Copy out all of the data below with no alterations.

BEGIN ENTRIES PROVIDED

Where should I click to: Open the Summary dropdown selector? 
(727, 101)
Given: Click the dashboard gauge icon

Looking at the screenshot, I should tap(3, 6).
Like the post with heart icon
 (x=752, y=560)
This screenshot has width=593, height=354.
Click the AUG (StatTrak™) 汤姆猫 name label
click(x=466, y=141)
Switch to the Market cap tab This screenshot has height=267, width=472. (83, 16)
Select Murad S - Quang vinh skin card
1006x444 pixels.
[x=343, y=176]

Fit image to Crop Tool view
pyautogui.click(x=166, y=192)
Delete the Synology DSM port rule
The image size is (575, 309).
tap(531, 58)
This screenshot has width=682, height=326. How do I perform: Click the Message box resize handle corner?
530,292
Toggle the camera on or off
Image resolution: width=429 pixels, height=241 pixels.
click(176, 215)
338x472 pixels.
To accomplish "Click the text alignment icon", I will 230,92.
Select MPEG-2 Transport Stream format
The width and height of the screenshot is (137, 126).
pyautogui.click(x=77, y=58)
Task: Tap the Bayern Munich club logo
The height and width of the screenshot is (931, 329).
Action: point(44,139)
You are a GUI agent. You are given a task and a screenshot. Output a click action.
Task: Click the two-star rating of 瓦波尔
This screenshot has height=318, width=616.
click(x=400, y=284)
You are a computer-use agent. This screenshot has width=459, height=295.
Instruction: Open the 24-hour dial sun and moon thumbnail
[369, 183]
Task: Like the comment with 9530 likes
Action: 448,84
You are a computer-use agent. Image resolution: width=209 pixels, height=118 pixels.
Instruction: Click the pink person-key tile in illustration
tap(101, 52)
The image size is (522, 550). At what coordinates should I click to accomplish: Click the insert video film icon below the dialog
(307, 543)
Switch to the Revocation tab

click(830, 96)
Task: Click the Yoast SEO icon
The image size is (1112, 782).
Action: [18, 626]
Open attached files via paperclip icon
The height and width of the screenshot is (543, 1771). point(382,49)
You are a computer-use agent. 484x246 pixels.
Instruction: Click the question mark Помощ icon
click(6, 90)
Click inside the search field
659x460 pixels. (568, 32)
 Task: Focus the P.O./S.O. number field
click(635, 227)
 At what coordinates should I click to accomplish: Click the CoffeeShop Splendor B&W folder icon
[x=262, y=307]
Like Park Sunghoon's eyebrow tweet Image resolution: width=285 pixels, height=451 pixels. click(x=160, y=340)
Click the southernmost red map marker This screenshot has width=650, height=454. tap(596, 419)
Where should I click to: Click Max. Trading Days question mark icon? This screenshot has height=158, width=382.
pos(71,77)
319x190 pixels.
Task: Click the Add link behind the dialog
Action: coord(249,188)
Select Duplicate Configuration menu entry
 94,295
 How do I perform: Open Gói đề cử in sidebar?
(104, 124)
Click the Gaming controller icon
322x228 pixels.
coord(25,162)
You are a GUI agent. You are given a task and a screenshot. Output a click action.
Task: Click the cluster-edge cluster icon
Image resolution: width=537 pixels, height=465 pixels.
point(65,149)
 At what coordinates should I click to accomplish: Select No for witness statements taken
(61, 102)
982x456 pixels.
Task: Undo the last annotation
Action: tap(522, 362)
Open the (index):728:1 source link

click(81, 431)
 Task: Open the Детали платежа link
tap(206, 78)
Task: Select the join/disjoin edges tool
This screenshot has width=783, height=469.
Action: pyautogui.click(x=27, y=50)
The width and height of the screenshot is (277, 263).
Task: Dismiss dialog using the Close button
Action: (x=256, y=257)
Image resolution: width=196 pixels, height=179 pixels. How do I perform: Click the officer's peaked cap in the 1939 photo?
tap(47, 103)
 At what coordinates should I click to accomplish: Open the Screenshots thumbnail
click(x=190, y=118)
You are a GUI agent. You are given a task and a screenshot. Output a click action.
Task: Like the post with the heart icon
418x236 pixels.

END ENTRIES PROVIDED

EXERCISE OUTPUT |
Where should I click to: Open the Summary dropdown selector? 
(727, 101)
Given: Click the dashboard gauge icon

Looking at the screenshot, I should tap(3, 6).
Like the post with heart icon
 (x=752, y=560)
This screenshot has width=593, height=354.
Click the AUG (StatTrak™) 汤姆猫 name label
click(x=466, y=141)
Switch to the Market cap tab This screenshot has height=267, width=472. (83, 16)
Select Murad S - Quang vinh skin card
1006x444 pixels.
[x=343, y=176]

Fit image to Crop Tool view
pyautogui.click(x=166, y=192)
Delete the Synology DSM port rule
The image size is (575, 309).
tap(531, 58)
This screenshot has width=682, height=326. How do I perform: Click the Message box resize handle corner?
530,292
Toggle the camera on or off
Image resolution: width=429 pixels, height=241 pixels.
click(176, 215)
338x472 pixels.
To accomplish "Click the text alignment icon", I will 230,92.
Select MPEG-2 Transport Stream format
The width and height of the screenshot is (137, 126).
pyautogui.click(x=77, y=58)
Task: Tap the Bayern Munich club logo
The height and width of the screenshot is (931, 329).
Action: point(44,139)
You are a GUI agent. You are given a task and a screenshot. Output a click action.
Task: Click the two-star rating of 瓦波尔
This screenshot has height=318, width=616.
click(x=400, y=284)
You are a computer-use agent. This screenshot has width=459, height=295.
Instruction: Open the 24-hour dial sun and moon thumbnail
[369, 183]
Task: Like the comment with 9530 likes
Action: 448,84
You are a computer-use agent. Image resolution: width=209 pixels, height=118 pixels.
Instruction: Click the pink person-key tile in illustration
tap(101, 52)
The image size is (522, 550). At what coordinates should I click to accomplish: Click the insert video film icon below the dialog
(307, 543)
Switch to the Revocation tab

click(830, 96)
Task: Click the Yoast SEO icon
The image size is (1112, 782).
Action: [18, 626]
Open attached files via paperclip icon
The height and width of the screenshot is (543, 1771). point(382,49)
You are a computer-use agent. 484x246 pixels.
Instruction: Click the question mark Помощ icon
click(6, 90)
Click inside the search field
659x460 pixels. (568, 32)
 Task: Focus the P.O./S.O. number field
click(635, 227)
 At what coordinates should I click to accomplish: Click the CoffeeShop Splendor B&W folder icon
[x=262, y=307]
Like Park Sunghoon's eyebrow tweet Image resolution: width=285 pixels, height=451 pixels. click(x=160, y=340)
Click the southernmost red map marker This screenshot has width=650, height=454. tap(596, 419)
Where should I click to: Click Max. Trading Days question mark icon? This screenshot has height=158, width=382.
pos(71,77)
319x190 pixels.
Task: Click the Add link behind the dialog
Action: coord(249,188)
Select Duplicate Configuration menu entry
 94,295
 How do I perform: Open Gói đề cử in sidebar?
(104, 124)
Click the Gaming controller icon
322x228 pixels.
coord(25,162)
You are a GUI agent. You are given a task and a screenshot. Output a click action.
Task: Click the cluster-edge cluster icon
Image resolution: width=537 pixels, height=465 pixels.
point(65,149)
 At what coordinates should I click to accomplish: Select No for witness statements taken
(61, 102)
982x456 pixels.
Task: Undo the last annotation
Action: tap(522, 362)
Open the (index):728:1 source link

click(81, 431)
 Task: Open the Детали платежа link
tap(206, 78)
Task: Select the join/disjoin edges tool
This screenshot has width=783, height=469.
Action: pyautogui.click(x=27, y=50)
The width and height of the screenshot is (277, 263).
Task: Dismiss dialog using the Close button
Action: (x=256, y=257)
Image resolution: width=196 pixels, height=179 pixels. How do I perform: Click the officer's peaked cap in the 1939 photo?
tap(47, 103)
 At what coordinates should I click to accomplish: Open the Screenshots thumbnail
click(x=190, y=118)
You are a GUI agent. You are given a task and a screenshot. Output a click action.
Task: Like the post with the heart icon
418x236 pixels.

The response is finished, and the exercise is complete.